→ **ACTIVITY**:
Word for word, give again the lines of the material below, from the one holding "Viewport: 1568px width, 758px height." to the last, with nothing added.

→ **DATA SECTION**:
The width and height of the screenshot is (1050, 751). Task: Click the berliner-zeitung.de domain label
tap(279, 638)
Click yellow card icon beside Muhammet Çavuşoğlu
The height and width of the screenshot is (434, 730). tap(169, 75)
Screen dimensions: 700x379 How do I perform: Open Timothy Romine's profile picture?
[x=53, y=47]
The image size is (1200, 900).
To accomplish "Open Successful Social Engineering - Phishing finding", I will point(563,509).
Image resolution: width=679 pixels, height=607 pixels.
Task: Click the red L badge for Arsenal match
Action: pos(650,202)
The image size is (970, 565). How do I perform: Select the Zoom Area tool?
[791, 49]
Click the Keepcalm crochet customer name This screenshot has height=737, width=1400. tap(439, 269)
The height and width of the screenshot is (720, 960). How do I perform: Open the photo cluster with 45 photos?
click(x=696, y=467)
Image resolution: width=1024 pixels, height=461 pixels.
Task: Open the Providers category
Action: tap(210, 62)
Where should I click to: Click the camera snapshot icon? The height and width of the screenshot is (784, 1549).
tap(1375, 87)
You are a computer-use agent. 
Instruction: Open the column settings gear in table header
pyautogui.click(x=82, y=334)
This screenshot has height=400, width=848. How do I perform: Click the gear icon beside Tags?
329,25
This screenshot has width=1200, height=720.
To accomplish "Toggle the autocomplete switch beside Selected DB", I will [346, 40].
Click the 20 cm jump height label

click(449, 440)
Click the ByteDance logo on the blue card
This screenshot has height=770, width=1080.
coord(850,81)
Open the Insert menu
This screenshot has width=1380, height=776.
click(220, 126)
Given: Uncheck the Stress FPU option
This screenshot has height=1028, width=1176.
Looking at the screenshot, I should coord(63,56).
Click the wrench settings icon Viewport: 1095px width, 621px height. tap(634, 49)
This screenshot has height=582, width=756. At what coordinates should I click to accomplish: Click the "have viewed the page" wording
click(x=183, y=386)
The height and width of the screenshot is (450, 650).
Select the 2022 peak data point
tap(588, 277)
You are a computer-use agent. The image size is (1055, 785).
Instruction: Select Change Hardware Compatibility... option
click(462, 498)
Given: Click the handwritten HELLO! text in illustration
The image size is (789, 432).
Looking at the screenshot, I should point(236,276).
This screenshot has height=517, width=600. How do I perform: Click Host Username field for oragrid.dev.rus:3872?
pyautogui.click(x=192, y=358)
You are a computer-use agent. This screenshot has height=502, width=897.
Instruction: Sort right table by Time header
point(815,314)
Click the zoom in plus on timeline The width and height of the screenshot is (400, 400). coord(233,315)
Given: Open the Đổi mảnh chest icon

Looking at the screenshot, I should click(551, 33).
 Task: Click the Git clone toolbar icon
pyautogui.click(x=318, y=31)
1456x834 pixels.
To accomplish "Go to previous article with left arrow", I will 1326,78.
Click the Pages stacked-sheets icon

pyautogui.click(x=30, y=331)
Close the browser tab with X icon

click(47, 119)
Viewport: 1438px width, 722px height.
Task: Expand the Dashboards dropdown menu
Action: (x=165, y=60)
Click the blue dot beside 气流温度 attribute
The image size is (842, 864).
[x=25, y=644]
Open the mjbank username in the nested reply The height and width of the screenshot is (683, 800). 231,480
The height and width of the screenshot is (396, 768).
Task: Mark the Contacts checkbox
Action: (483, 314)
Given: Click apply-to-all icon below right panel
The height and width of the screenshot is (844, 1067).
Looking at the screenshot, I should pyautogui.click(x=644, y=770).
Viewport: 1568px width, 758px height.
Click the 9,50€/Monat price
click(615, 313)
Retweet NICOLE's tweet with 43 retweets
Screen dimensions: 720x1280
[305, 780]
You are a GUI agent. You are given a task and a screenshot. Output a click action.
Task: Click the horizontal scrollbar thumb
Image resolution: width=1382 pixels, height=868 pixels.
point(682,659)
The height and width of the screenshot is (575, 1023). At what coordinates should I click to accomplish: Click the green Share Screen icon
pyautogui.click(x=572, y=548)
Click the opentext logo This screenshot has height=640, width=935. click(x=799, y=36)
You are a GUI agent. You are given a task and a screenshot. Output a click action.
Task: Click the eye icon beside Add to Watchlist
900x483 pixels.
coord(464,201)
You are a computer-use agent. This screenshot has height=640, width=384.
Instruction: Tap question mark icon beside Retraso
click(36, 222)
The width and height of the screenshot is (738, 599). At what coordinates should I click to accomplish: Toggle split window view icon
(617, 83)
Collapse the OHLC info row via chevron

→ **SOLUTION FOR THIS EXERCISE**:
Viewport: 1568px width, 758px height.
Click the 9,50€/Monat price
click(615, 313)
Retweet NICOLE's tweet with 43 retweets
Screen dimensions: 720x1280
[305, 780]
You are a GUI agent. You are given a task and a screenshot. Output a click action.
Task: Click the horizontal scrollbar thumb
Image resolution: width=1382 pixels, height=868 pixels.
point(682,659)
The height and width of the screenshot is (575, 1023). At what coordinates should I click to accomplish: Click the green Share Screen icon
pyautogui.click(x=572, y=548)
Click the opentext logo This screenshot has height=640, width=935. click(x=799, y=36)
You are a GUI agent. You are given a task and a screenshot. Output a click action.
Task: Click the eye icon beside Add to Watchlist
900x483 pixels.
coord(464,201)
You are a computer-use agent. This screenshot has height=640, width=384.
Instruction: Tap question mark icon beside Retraso
click(36, 222)
The width and height of the screenshot is (738, 599). At what coordinates should I click to accomplish: Toggle split window view icon
(617, 83)
Collapse the OHLC info row via chevron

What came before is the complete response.